Traditionally, the Paris Auto Show features sleek bodies and stylish designs. But, during the two-week show last October, all the oohs and aahs were reserved for what’s under the skin. Automakers unveiled a wide variety of green cars featuring alternative propulsion systems. Suppliers also unveiled new technology, such as in-wheel electric motors, aimed at improving fuel efficiency and reducing emissions.
The underlying message from the Paris event was that the green car revolution, which started quietly a few years ago, was finally about to go mainstream. However, some of that green buzz died down by the time that the North American International Auto Show opened in Detroit last month.
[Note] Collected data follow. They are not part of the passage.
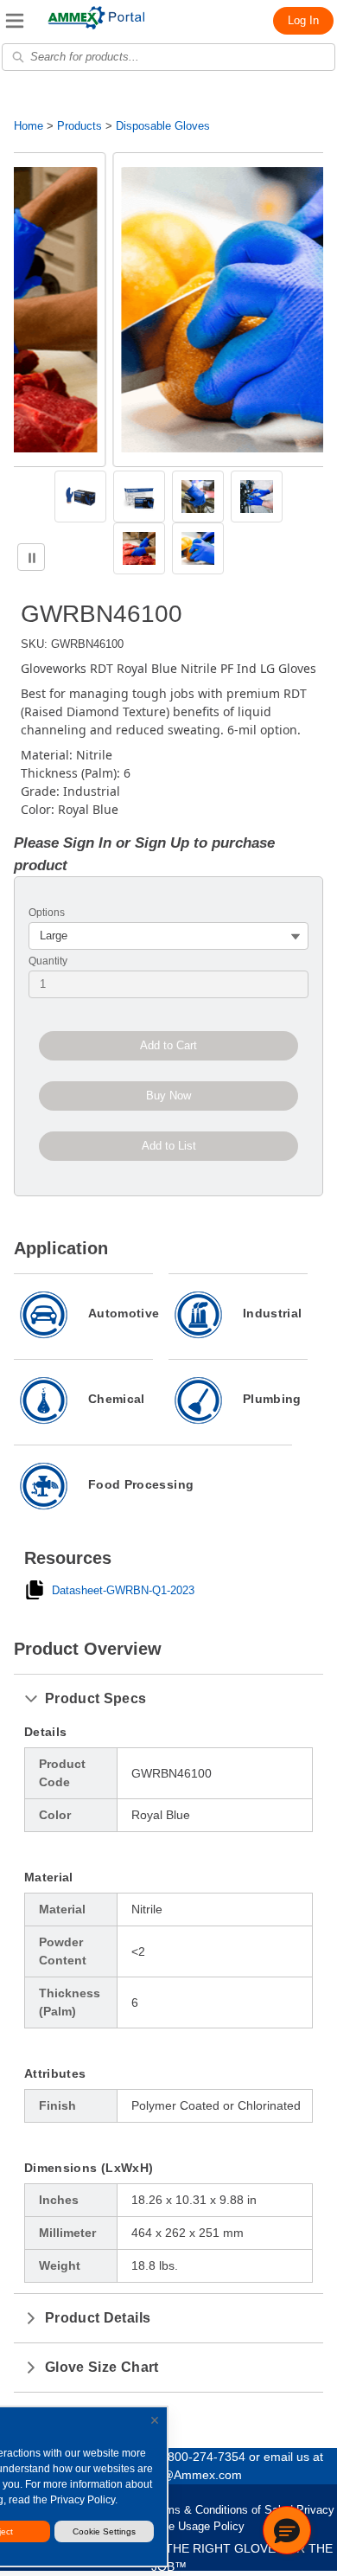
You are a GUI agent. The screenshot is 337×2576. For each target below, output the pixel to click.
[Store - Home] (96, 18)
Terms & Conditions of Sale (218, 2509)
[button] (287, 2530)
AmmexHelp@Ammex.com (168, 2475)
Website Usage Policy (189, 2526)
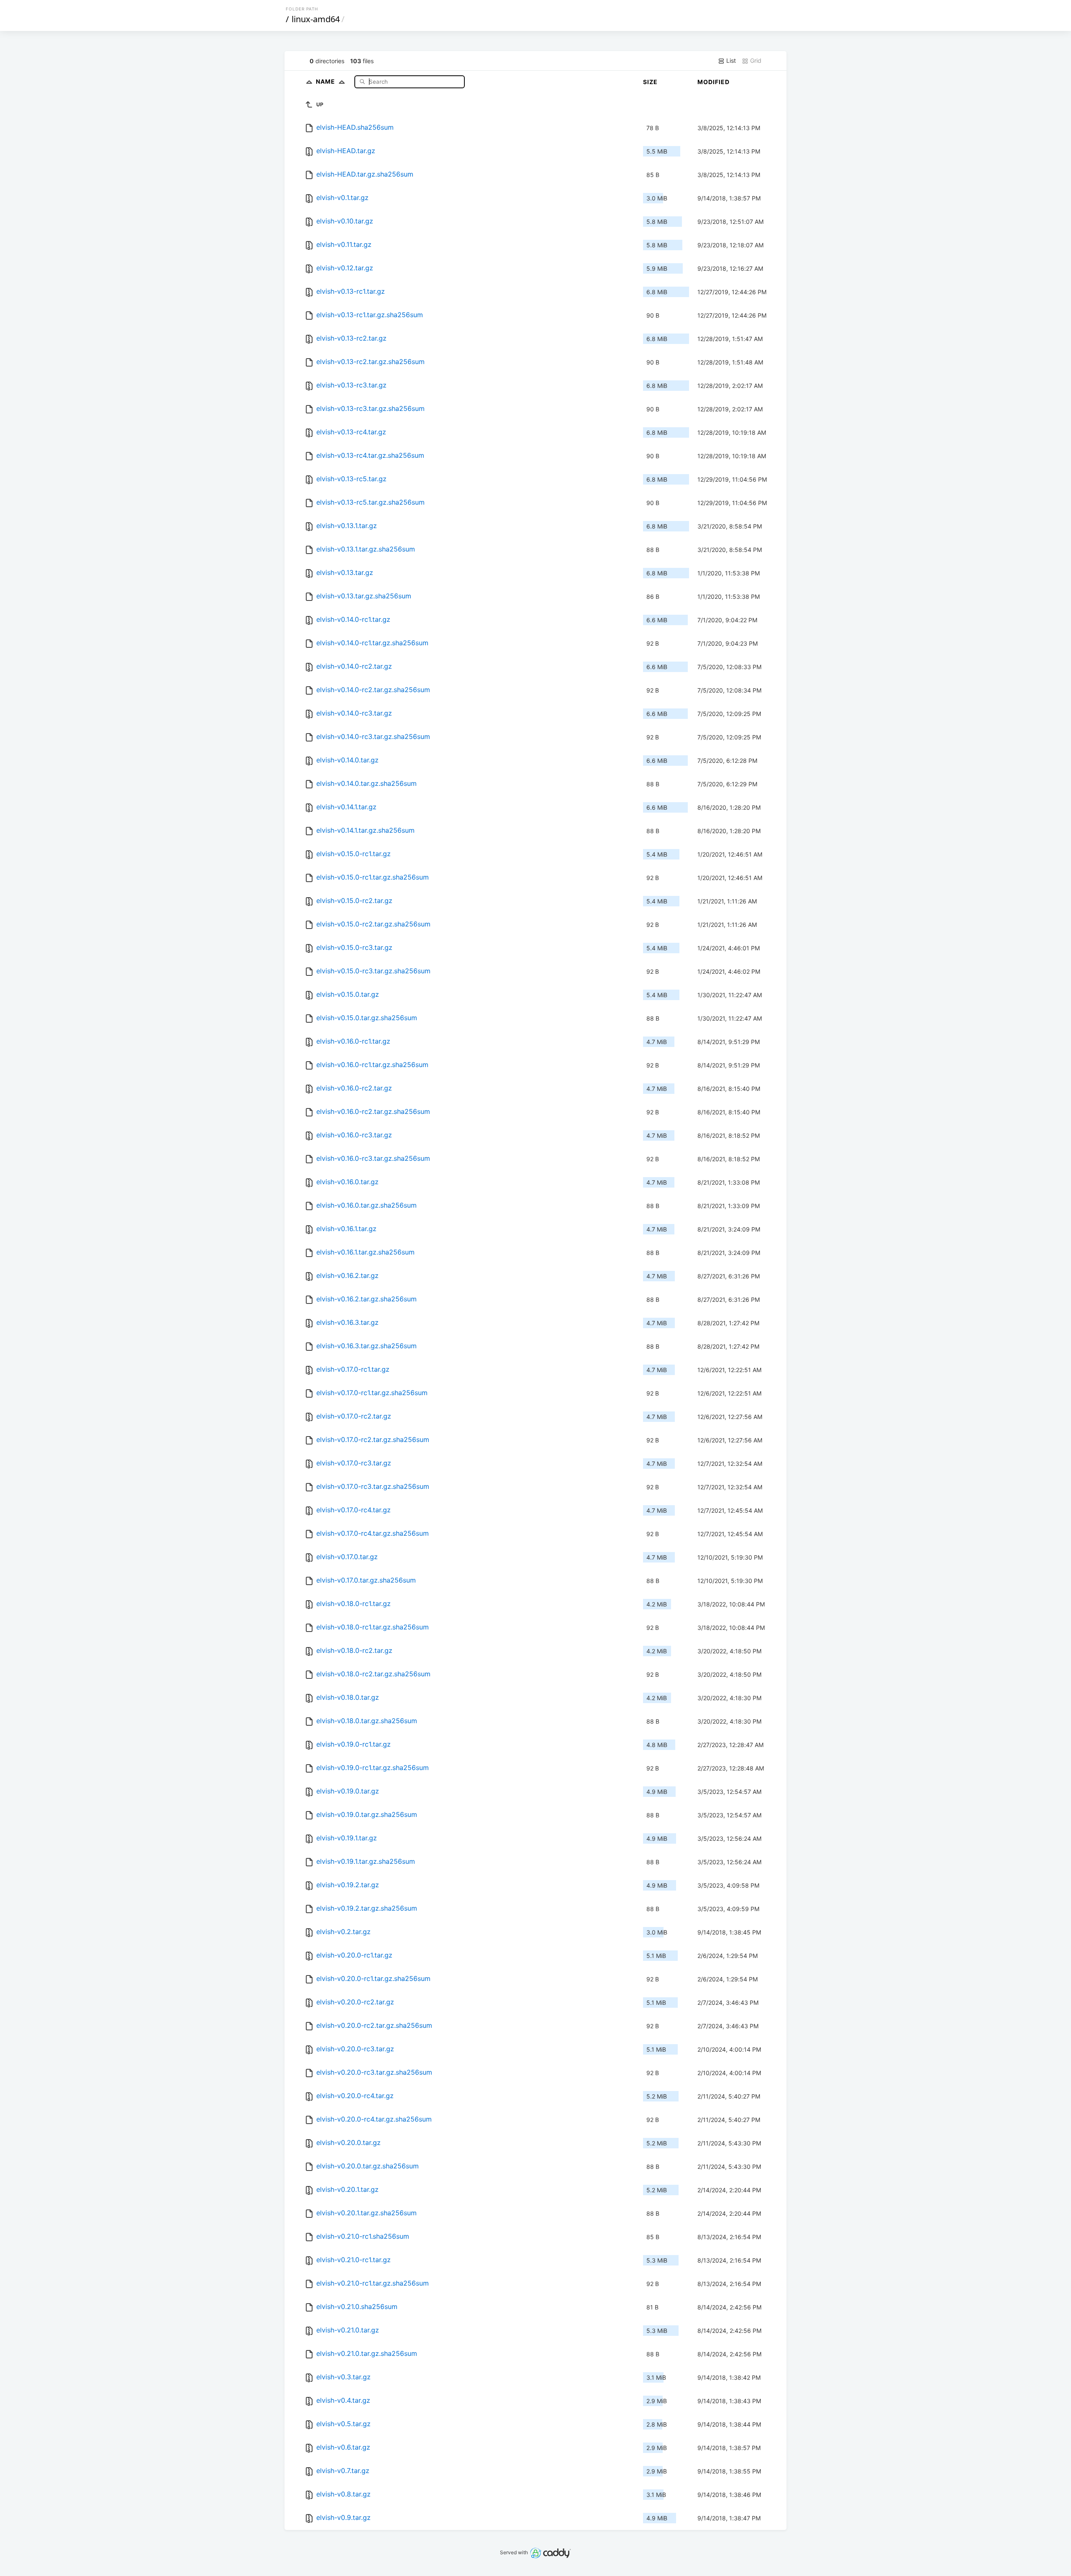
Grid (754, 60)
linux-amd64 (316, 19)
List (730, 60)
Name (326, 81)
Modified (713, 81)
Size (650, 81)
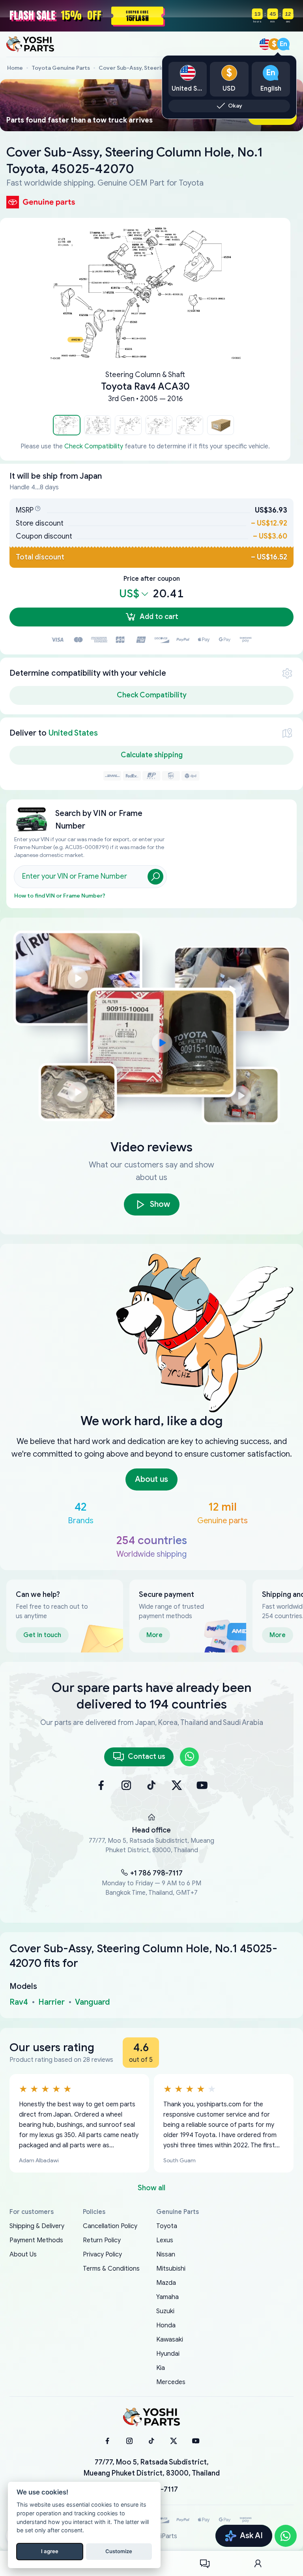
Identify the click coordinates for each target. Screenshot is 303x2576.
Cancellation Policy (110, 2226)
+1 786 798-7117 (156, 1873)
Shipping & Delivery (36, 2226)
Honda (166, 2325)
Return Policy (102, 2240)
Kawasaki (169, 2340)
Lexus (164, 2240)
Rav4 (18, 2002)
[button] (66, 425)
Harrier (51, 2002)
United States (73, 733)
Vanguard (92, 2002)
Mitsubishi (170, 2269)
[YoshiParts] (151, 2417)
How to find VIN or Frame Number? (59, 895)
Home (15, 68)
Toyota (166, 2226)
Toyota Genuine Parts (61, 68)
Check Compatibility (93, 446)
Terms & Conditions (111, 2269)
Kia (160, 2368)
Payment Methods (36, 2240)
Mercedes (170, 2382)
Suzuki (165, 2311)
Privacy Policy (102, 2254)
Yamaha (167, 2297)
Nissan (165, 2254)
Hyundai (168, 2354)
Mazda (166, 2283)
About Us (23, 2254)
Recent economic turmoil, coupled with low oil prices, have forced automakers and suppliers to rethink their green strategy. “All of a sudden, green cars aren’t in fashion with consumers,” says Dave Cole, chairman of the Center for Automotive Research (Ann Arbor, MI). “Economics is the big concern in the auto industry today. Somehow, we need to bridge the gap between where we are right now and the time when green cars are produced in high volumes.
“In recent months, there’s been a huge decline in hybrid sales,” adds Cole. “Things looked terrific six months ago, but not now. The threshold is $70-a-barrel oil. Anything lower than that makes green cars much harder to sell.”
Cole believes widespread interest in green car technology will heat up again in 2010. That’s when General Motors Corp. (GM, Detroit) plans to begin mass-producing the Chevy Volt at its Detroit-Hamtramck plant.
The much-anticipated car is touted as an extended-range electric vehicle. For trips up to 40 miles, the Volt will be powered by a 16-kilowatt-hour, T-shaped lithium-ion battery. Drivers will plug the front-wheel-drive, four-passenger car into a standard 230-volt household outlet for charging.
“We see the development of vehicles powered by electricity as key to the transformation of our industry,” says Bob Lutz, GM’s vice chairman of global product development. “And, advanced battery technology is at the heart of this transformation.”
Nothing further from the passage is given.